Given its warm critical reception and ample media coverage, many of you probably already are familiar with American Splendor, the innovative biopic about comic-book author Harvey Pekar. So we’re not spoiling anything when we mention the flick’s clever use of interviews with the actual Harvey Pekar in alternation with dramatic re-creations of biographical moments in which Pekar is portrayed by the actor Paul Giamatti. Nor will we kill any of the fun by mentioning that American Splendor deflates the possible pretension of such a device by including engaging scenes in which the actual and the faux Pekars (and another factual-fictional pairing, Pekar’s friend and coworker Toby with actor Judah Friedlander, who plays Toby) interact. It’s a curious but surprisingly affecting trick. And, now, for those of you who are agreeable, MASS MoCA is going to wratchet up the metafictional element yet another notch by screening American Splendor with the actual Harvey Pekar in attendance to answer questions about the onscreen Pekars. That’s a lotta Pekars.

Allowing himself to be depicted or envisioned by others is not an entirely new process for Pekar: Since 1976, the Cleveland native has been writing a semiautobiographical comic book, also titled American Splendor, which has been illustrated by a number of well-regarded comic artists such as R. Crumb, Frank Stack and Joe Sacco. The book’s presentation of the outspoken and crumudgeonly Pekar’s worldview has won him a dedicated cult following, a following reinforced by a handful of famously cranky and confrontational appearances on Late Night With David Letterman. Don’t lump Pekar in with stupid human tricks, however: Though presented in comic form, his insights and writing are sharp, pithy and deeply humane. In 1987, the series was awarded the American Book Award, and his radio essays—a more recent venture—also have garnered Peker notable awards.

**Your objective:**
Write out the passage about Harvey Pekar and American Splendor word for word, from start to finish.

[Entries drawn from a collection]

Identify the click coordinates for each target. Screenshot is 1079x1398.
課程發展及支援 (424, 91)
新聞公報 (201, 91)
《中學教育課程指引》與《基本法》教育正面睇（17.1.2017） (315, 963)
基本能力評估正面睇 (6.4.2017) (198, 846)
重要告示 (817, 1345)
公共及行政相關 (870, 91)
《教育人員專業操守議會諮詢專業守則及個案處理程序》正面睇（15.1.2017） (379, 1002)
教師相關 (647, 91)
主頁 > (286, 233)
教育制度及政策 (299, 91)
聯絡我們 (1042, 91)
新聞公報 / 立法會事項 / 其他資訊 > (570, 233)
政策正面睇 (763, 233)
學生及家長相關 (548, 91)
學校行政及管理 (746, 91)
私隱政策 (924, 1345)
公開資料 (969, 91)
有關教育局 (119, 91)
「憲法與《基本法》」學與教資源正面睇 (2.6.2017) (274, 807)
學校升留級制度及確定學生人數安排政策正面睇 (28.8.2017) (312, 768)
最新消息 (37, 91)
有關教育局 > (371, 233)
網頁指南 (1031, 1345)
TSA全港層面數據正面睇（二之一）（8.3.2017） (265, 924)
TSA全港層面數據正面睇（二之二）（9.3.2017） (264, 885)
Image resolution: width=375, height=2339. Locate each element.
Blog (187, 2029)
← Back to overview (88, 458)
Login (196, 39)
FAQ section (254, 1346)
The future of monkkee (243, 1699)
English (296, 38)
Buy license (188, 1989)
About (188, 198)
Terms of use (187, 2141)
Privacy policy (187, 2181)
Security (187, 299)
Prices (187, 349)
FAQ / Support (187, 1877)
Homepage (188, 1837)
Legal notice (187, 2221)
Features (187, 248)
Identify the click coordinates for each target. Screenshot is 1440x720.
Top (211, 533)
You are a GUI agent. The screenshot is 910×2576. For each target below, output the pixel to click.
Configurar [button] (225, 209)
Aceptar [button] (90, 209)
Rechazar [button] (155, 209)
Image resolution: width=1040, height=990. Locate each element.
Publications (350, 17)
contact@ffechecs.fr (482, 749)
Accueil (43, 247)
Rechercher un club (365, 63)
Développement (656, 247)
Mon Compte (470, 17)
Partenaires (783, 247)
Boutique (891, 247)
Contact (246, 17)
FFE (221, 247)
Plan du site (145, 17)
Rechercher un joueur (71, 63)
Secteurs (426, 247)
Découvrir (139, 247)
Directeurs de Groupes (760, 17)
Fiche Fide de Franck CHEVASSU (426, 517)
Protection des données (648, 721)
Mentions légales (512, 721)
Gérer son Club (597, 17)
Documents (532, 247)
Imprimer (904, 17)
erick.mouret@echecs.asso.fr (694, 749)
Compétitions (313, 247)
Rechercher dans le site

**Completed exercise:**
Given its warm critical reception and ample media coverage, many of you probably already are familiar with American Splendor, the innovative biopic about comic-book author Harvey Pekar. So we’re not spoiling anything when we mention the flick’s clever use of interviews with the actual Harvey Pekar in alternation with dramatic re-creations of biographical moments in which Pekar is portrayed by the actor Paul Giamatti. Nor will we kill any of the fun by mentioning that American Splendor deflates the possible pretension of such a device by including engaging scenes in which the actual and the faux Pekars (and another factual-fictional pairing, Pekar’s friend and coworker Toby with actor Judah Friedlander, who plays Toby) interact. It’s a curious but surprisingly affecting trick. And, now, for those of you who are agreeable, MASS MoCA is going to wratchet up the metafictional element yet another notch by screening American Splendor with the actual Harvey Pekar in attendance to answer questions about the onscreen Pekars. That’s a lotta Pekars.

Allowing himself to be depicted or envisioned by others is not an entirely new process for Pekar: Since 1976, the Cleveland native has been writing a semiautobiographical comic book, also titled American Splendor, which has been illustrated by a number of well-regarded comic artists such as R. Crumb, Frank Stack and Joe Sacco. The book’s presentation of the outspoken and crumudgeonly Pekar’s worldview has won him a dedicated cult following, a following reinforced by a handful of famously cranky and confrontational appearances on Late Night With David Letterman. Don’t lump Pekar in with stupid human tricks, however: Though presented in comic form, his insights and writing are sharp, pithy and deeply humane. In 1987, the series was awarded the American Book Award, and his radio essays—a more recent venture—also have garnered Peker notable awards.